Dans cette sortie de Serge Aimé Bikoi, il revient sur la remise par akini Tchameni épouse Djeukam Tchameni, Henriette Ekwe et Me Alice Nkom réunies au sein Collectif des femmes et mères des prisonniers politiques (Cofem) d’un mémorandum pour la libération des prisonniers politique à l’occasion de la visite du pape au Cameroun.
Le Collectif des femmes et mères des prisonniers politiques (Cofem) demande l’intercession du Pape Léon XIV auprès des autorités camerounaises. Histoire d’obtenir la libération de Djeukam Tchameni et de tous les prisonniers politiques. Makini Tchameni, épouse Djeukam Tchameni, Henriette Ekwe, militante de l’Union des populations du Cameroun (Upc), et Me Alice Nkom, avocate au barreau du Cameroun et porte-parole du président national du Front pour le salut national du Cameroun (Fsnc), Issa Tchiroma Bakary, ont, dans ce mémorandum, formulé l’appel à l’autorité morale de Sa Sainteté Léon XIV. Pour ce collectif citoyen, la voix du Souverain pontife est une voix morale et universelle et sa présence au Cameroun apporte de l’espoir à un peuple en souffrance.

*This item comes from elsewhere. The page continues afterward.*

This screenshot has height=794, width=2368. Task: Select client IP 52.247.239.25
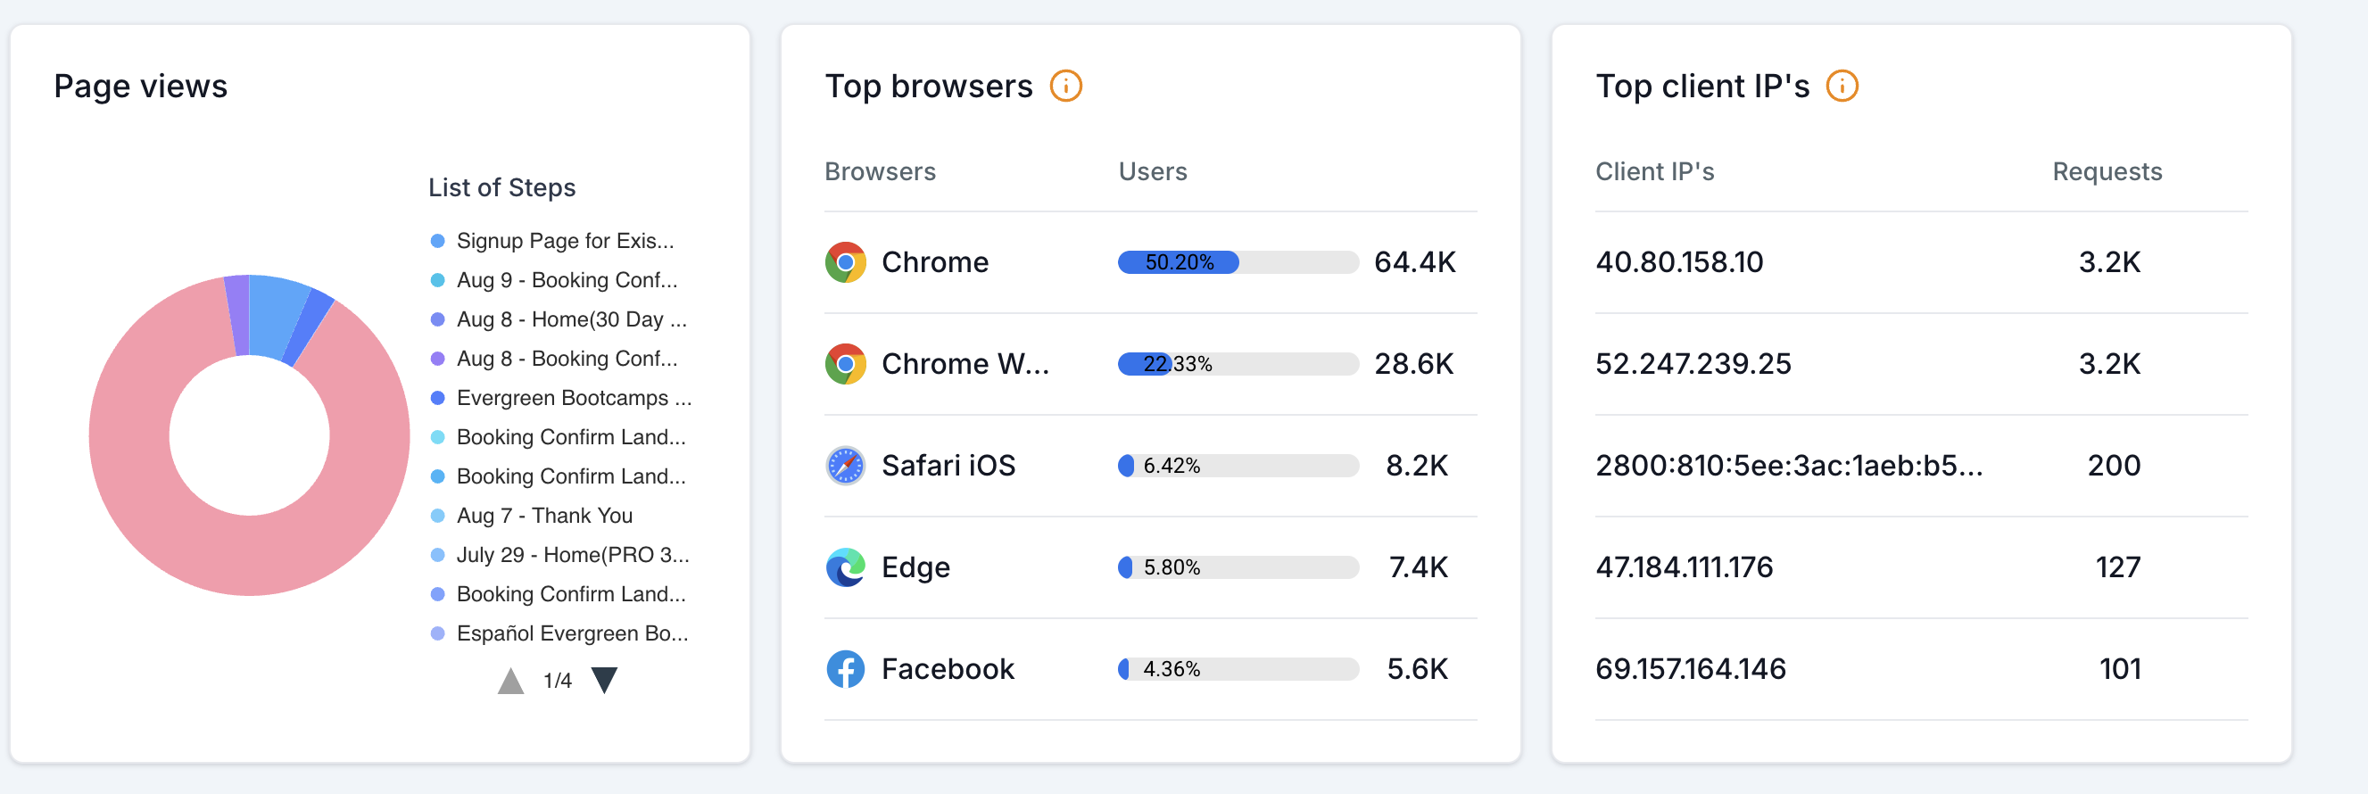(1692, 364)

C’est la raison pour laquelle le Collectif des femmes et mères des prisonniers politiques sollicite l’intercession du Pape Léon XIV afin d’obtenir la libération immédiate et inconditionnelle de Djeukam Tchameni, celle de tous les prisonniers politiques issus des crises post-électorales de 2018 et 2025, ainsi que du conflit armé dans les régions du Nord-Ouest et du Sud-Ouest.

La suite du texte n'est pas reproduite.